Il punto però è un altro. Questa riforma non può partire se non ci sono i decreti legislativi corrispondenti che definiscano i LEP, livelli essenziali di prestazioni: e i decreti legislativi non è detto che riescano ad arrivare nei due anni previsti. Ma c’è di più: la legge prevede che se una regione vuole essere autonoma su una materia perché così avrebbe più soldi di adesso allora lo Stato deve trovare risorse per garantire che le altre regioni possano soddisfare i LEP anche senza il gettito che le regioni “ricche” mettevano nel calderone nazionale. E di soldi non ce ne sono.

Quello che mi sembra di vedere è insomma una legge approvata per dire “abbiamo messo la bandierina, visto come siamo bravi” ma senza effetti pratici: fuffa elettorale confidando nella memoria da criceto dell’elettore medio. Vedremo se avrò ragione.

Addio, TIM


Il 3 giugno TIM ha dato la comunicazione ufficiale di cessione di ramo d’azienda: in altre parole, circa metà dell’ancora per poco grande azienda dove lavoro sarà ceduta a Fibercop (la piccola società nata nel 2021 per gestire formalmente il passaggio dalla rete in rame TIM alla fibra), che contestualmente sarà acquistata da Optics Bidco (altra piccola società creata dal fondo KKR).

In Italia una cessione di ramo d’azienda è normata dalla legge, e i sindacati hanno il diritto di chiedere informazioni su cosa succederà ed eventualmente firmare un verbale d’accordo. Ieri c’è stata questa procedura, e ho scoperto all’ultimo momento che a differenza del solito potevo partecipare (usando Teams) in qualità di RSU (assieme ad altri quasi 400 colleghi, insomma l’1% dell’azienda). Diciamo che la giornata è stata interessante.

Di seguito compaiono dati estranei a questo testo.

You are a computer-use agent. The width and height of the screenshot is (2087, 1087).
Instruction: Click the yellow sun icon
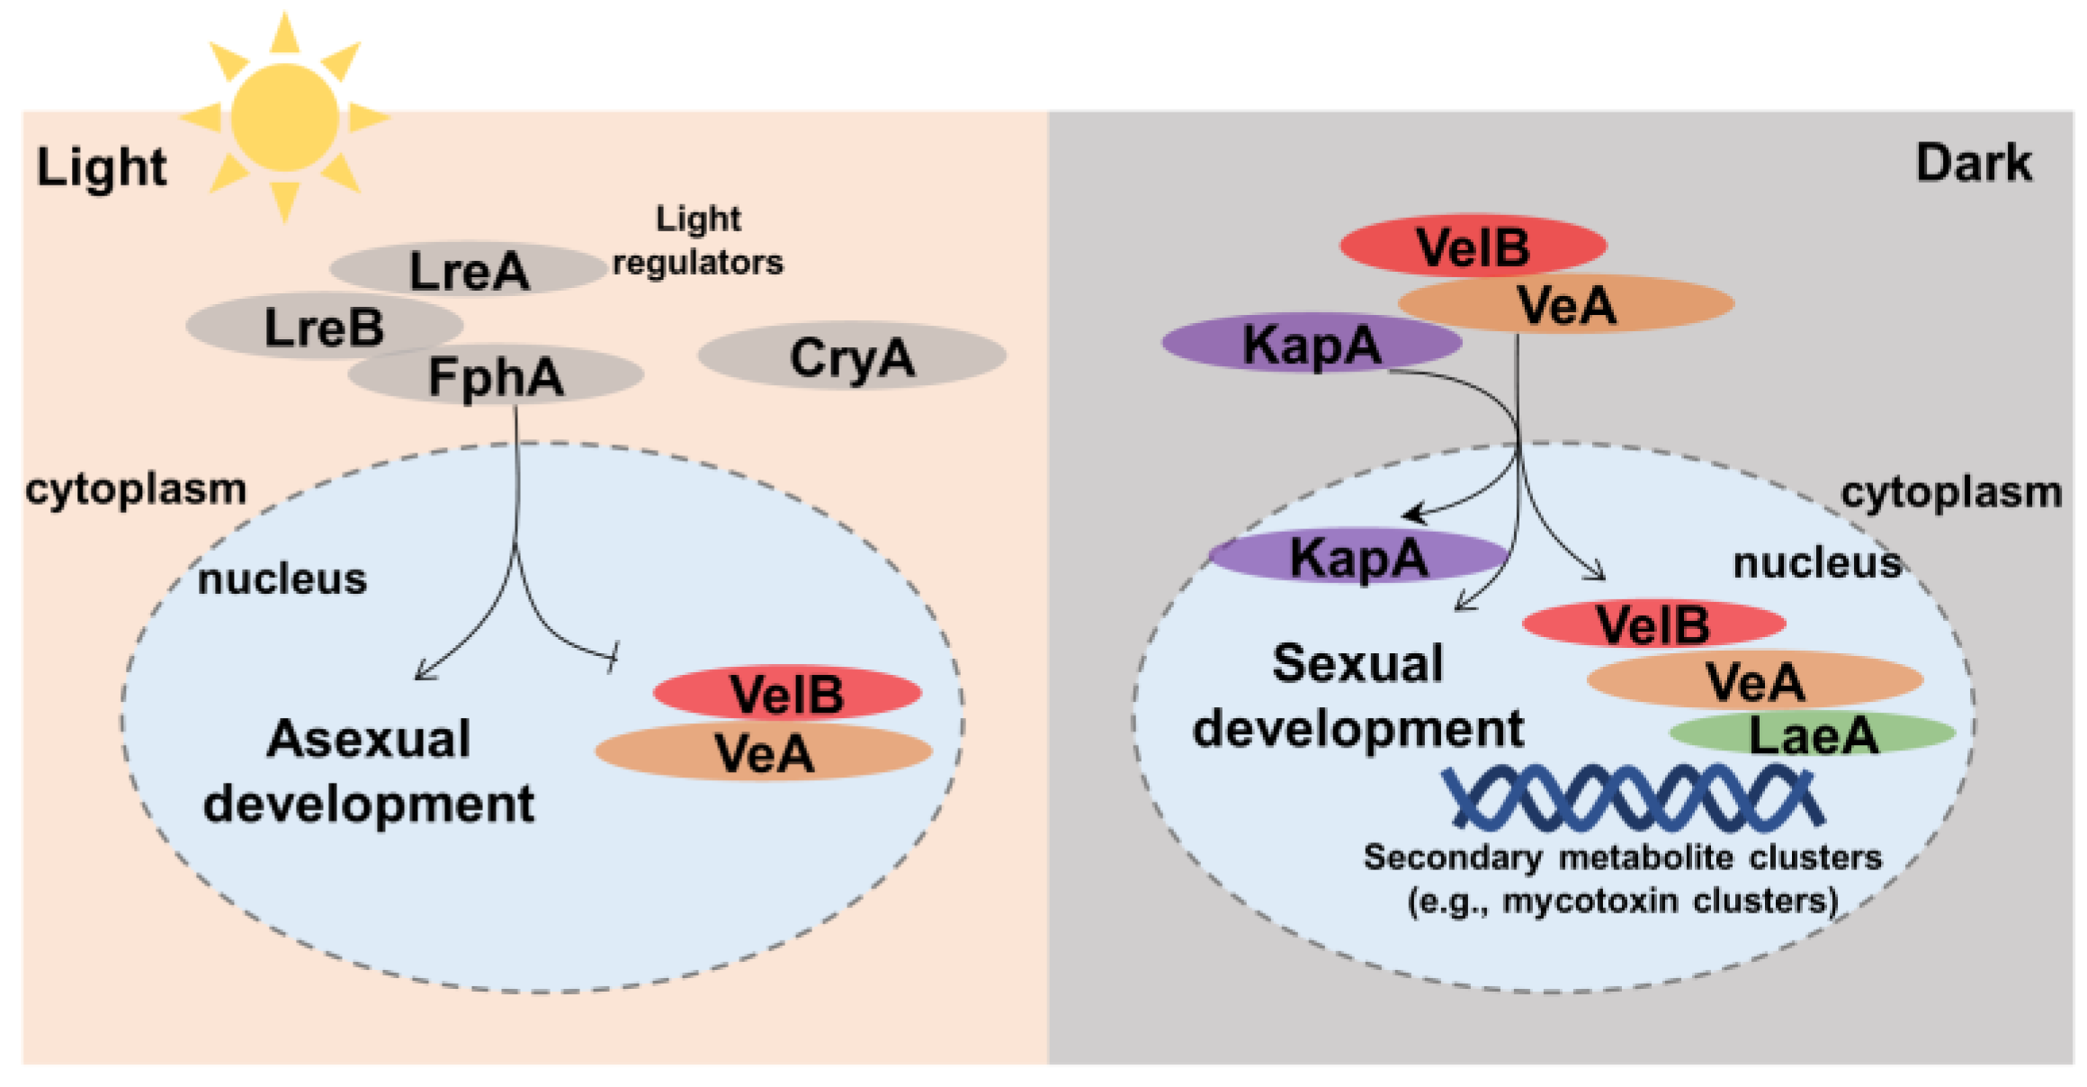click(285, 118)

La Triplice Più Uno è stata abbastanza unitaria: tutti hanno detto che continuano ad essere contrari allo spezzatino, nessuno ha firmato il verbale, nemmeno nella forma debole “abbiamo parlato e non siamo d’accordo” (ma anche qui non si capisce bene l’utilità di un siffatto verbale: Unindustria ha semplicemente preso atto che sono state espletate le formalità), e sono state chieste un po’ di informazioni su cosa succederà ai tra poco miei ex colleghi. L’azienda aveva pronta una dozzina di slide con le spiegazioni del caso, ma la sensazione è che siano ancora in alto mare con tutte le cose che bisognerà completare in questi ultimi dieci giorni prima del probabile closing, anche perché ogni giorno ci si accorge che ci sono procedure condivise tra “restanti” e “partenti” che non possono essere divise con facilità. Gli autonomi, con in prima linea lo Snater, hanno cominciato a parlare di tutto tranne che di quanto riguarda la separazione, mostrando come non fossero davvero interessati alla procedura in corso.

Diciamo che se uno non ci finisce dentro non può capire la quantità di cose inutili che occorre fare per legge o per abitudine.